# torn elbow tendons part2



## ken Sass (Oct 27, 2016)

saw the orthopedic surgeon today. rt elbow tricep tendon is mostly gone. left is 1/3 gone options are quit lifting and live with it or cut them and be back in the gym in may, compete maybe in oct.  16 nov  is the surgery date, they need to find a cadaver tendon in case mine are to shredded. 4-6 weeks in a cast then do the left 2 weeks later.


----------



## TrickWilliams (Oct 27, 2016)

That's rough Ken.
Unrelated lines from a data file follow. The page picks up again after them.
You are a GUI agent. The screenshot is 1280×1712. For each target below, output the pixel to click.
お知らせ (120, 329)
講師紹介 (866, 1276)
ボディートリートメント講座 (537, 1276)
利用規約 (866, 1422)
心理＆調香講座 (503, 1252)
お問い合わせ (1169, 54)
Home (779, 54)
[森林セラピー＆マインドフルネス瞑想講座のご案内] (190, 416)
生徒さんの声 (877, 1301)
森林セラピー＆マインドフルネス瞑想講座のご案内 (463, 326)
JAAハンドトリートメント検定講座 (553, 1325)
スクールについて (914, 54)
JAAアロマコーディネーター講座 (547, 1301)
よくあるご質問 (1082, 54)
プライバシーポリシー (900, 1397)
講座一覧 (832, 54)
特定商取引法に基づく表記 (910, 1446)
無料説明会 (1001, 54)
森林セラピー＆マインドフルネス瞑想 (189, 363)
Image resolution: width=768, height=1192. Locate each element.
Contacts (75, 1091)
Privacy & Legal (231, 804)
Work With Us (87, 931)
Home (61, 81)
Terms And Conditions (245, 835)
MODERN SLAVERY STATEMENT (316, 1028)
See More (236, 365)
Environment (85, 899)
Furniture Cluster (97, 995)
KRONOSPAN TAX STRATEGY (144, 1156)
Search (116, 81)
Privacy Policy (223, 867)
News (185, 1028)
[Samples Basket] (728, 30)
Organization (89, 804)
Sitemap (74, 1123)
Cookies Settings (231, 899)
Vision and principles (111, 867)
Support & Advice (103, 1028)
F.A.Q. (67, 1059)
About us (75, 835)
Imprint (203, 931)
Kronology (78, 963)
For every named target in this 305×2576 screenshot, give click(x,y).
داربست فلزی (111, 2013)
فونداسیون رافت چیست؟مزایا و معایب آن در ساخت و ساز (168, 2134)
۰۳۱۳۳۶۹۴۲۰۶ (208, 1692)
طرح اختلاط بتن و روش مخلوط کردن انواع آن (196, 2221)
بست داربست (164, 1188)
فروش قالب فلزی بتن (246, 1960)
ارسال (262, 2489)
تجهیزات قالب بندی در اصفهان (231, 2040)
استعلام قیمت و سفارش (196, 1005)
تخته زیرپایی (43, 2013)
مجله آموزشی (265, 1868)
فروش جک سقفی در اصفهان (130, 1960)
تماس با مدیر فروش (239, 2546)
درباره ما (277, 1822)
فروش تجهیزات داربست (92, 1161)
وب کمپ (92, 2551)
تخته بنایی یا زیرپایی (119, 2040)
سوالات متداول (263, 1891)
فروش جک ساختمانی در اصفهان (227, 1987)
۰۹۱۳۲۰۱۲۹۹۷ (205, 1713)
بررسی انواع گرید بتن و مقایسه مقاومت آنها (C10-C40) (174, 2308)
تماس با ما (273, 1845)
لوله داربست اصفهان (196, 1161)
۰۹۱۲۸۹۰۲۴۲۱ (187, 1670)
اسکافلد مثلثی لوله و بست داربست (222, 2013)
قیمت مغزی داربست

I'm sorry hear its that bad, but you have to have it done. It will be a long while before your 100% but it will definitely be worth it.

You wont regret it. Better then just quitting.

I'm confused on the surgery date though? Do I just not see it?


----------



## BRICKS (Oct 27, 2016)

Ken good luck with your upcoming surgeries.  Here's to good results and a successful recovery for you.


----------



## stonetag (Oct 27, 2016)

I guess you can rule out "quit lifting"..lol, and do the procedure, if it's financially something that can work for ya. Seems like a guy who likes to lift like yourself it would be tough to be out of the game.


----------



## ECKSRATED (Oct 27, 2016)

TrickWilliams said:


> That's rough Ken. I'm sorry hear its that bad, but you have to have it done. It will be a long while before your 100% but it will definitely be worth it.
> 
> You wont regret it. Better then just quitting.
> 
> I'm confused on the surgery date though? Do I just not see it?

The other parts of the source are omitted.